BEGIN

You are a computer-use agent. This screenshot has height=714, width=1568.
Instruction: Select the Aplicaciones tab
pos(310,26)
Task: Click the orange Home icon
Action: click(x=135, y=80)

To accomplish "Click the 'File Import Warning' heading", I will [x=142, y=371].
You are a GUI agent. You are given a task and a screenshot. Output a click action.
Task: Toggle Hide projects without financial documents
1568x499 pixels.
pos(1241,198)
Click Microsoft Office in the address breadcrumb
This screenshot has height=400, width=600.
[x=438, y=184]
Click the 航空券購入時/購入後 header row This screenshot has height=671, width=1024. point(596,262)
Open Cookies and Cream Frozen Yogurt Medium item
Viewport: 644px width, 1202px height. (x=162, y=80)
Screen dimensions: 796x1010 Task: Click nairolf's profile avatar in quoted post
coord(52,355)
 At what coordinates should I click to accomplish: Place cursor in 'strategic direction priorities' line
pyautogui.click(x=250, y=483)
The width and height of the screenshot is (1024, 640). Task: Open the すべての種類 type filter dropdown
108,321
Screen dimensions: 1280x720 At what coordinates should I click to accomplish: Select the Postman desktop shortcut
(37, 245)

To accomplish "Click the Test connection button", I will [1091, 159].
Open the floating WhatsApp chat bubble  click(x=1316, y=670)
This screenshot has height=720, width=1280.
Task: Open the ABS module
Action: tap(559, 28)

END

• What you have to do
Your task is to copy each line from the material above that includes the word "agent".

• Answer below
You are a computer-use agent. This screenshot has height=714, width=1568.
You are a GUI agent. You are given a task and a screenshot. Output a click action.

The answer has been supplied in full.